■ What you need to do
What lines in the records below include the word "computer"? Return each one.

■ Available records
§

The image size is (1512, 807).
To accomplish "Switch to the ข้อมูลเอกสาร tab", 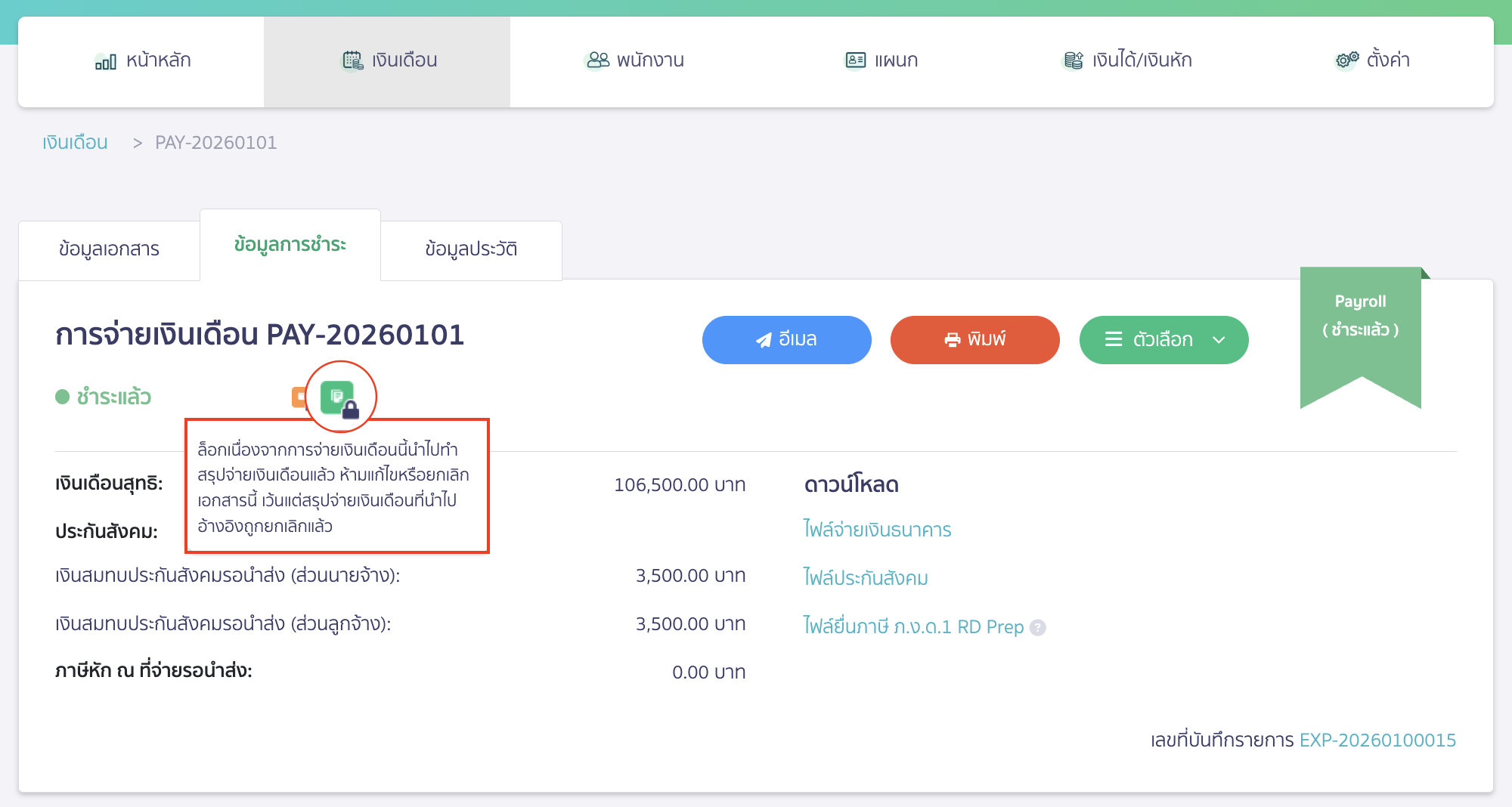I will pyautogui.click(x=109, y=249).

§

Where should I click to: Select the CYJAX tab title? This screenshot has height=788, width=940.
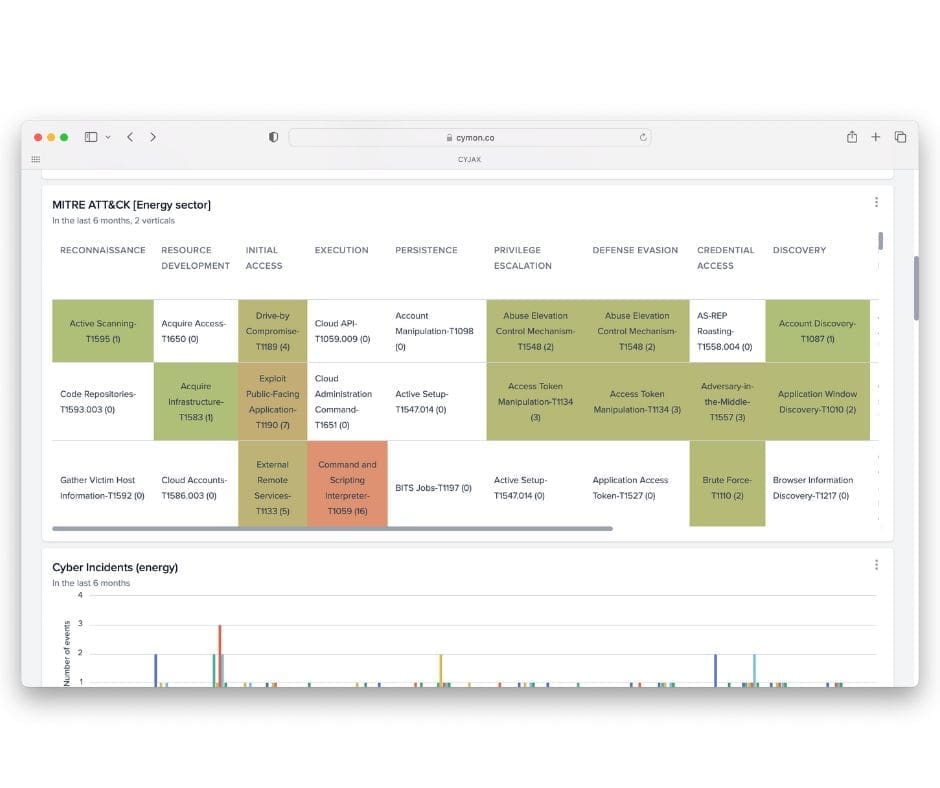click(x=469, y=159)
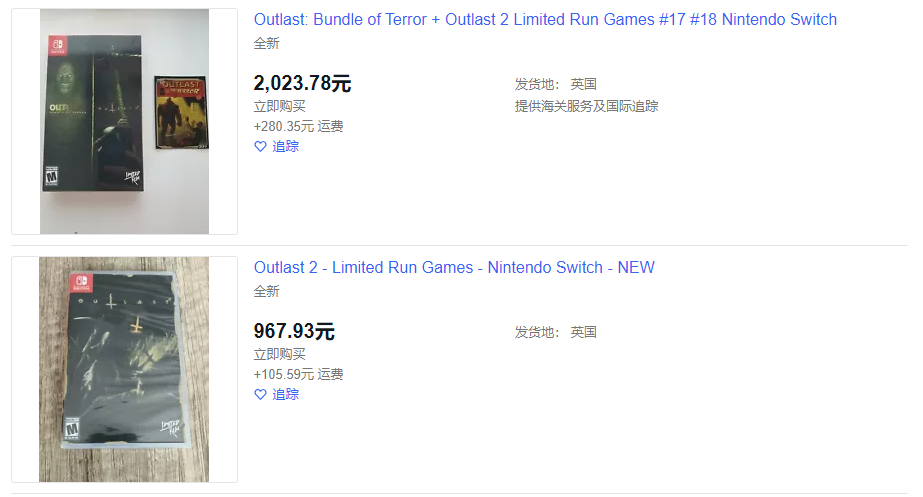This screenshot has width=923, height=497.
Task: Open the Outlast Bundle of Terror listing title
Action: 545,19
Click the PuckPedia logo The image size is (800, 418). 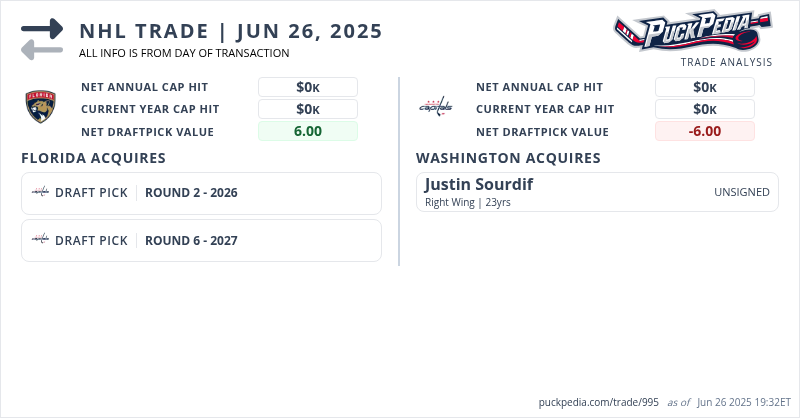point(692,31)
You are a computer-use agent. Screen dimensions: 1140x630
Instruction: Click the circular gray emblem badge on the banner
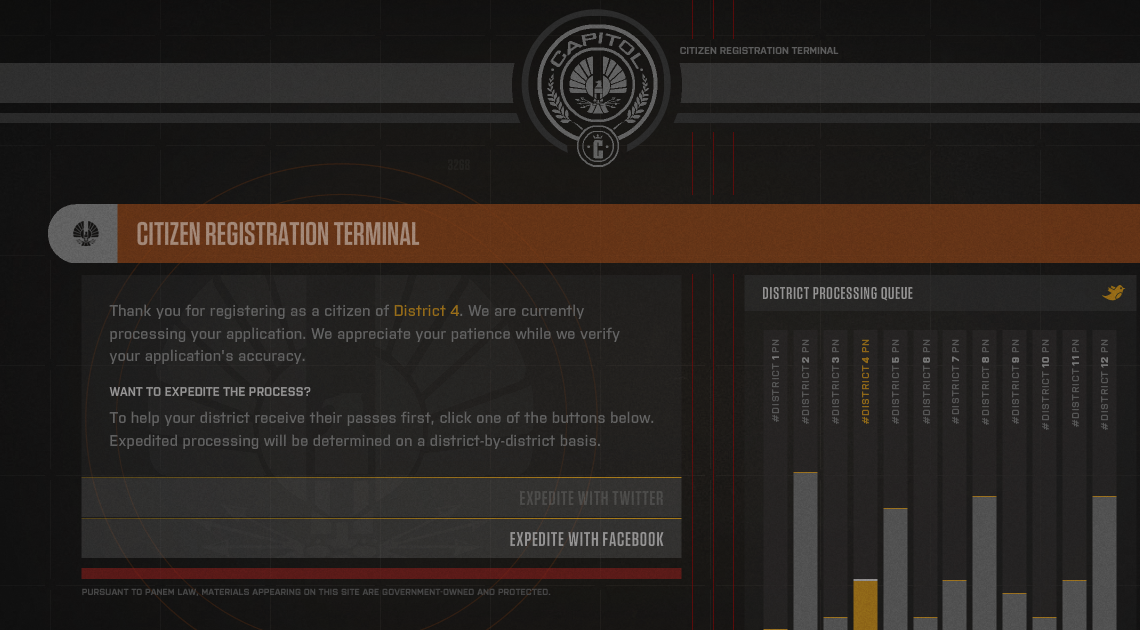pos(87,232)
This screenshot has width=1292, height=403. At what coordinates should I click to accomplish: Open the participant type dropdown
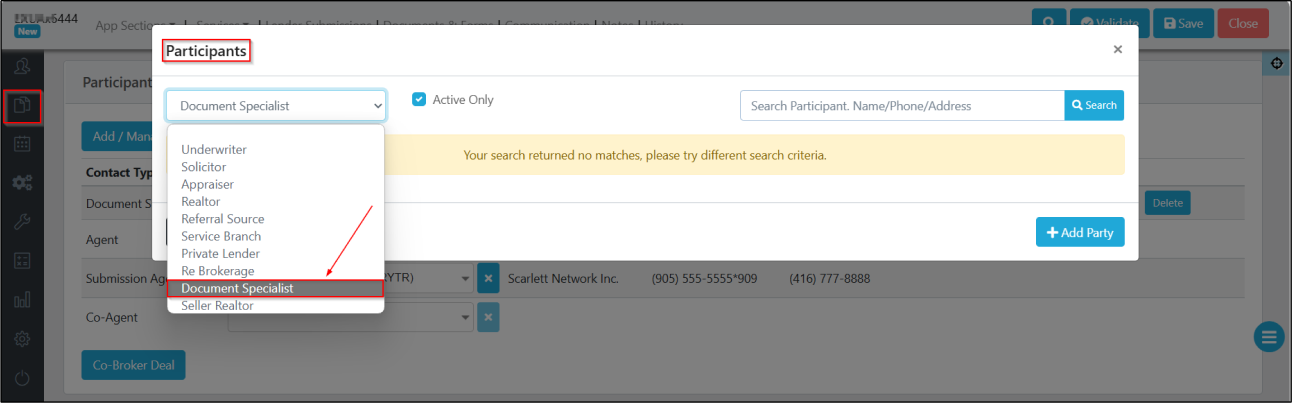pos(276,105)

§

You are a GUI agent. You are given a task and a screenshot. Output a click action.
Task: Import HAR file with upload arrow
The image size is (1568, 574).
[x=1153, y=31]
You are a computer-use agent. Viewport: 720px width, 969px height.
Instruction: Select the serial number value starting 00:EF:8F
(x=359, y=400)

§

■ Task result
You are a computer-use agent. Screen dimensions: 1140x630
You are a computer-use agent. Viewport: 720px width, 969px height.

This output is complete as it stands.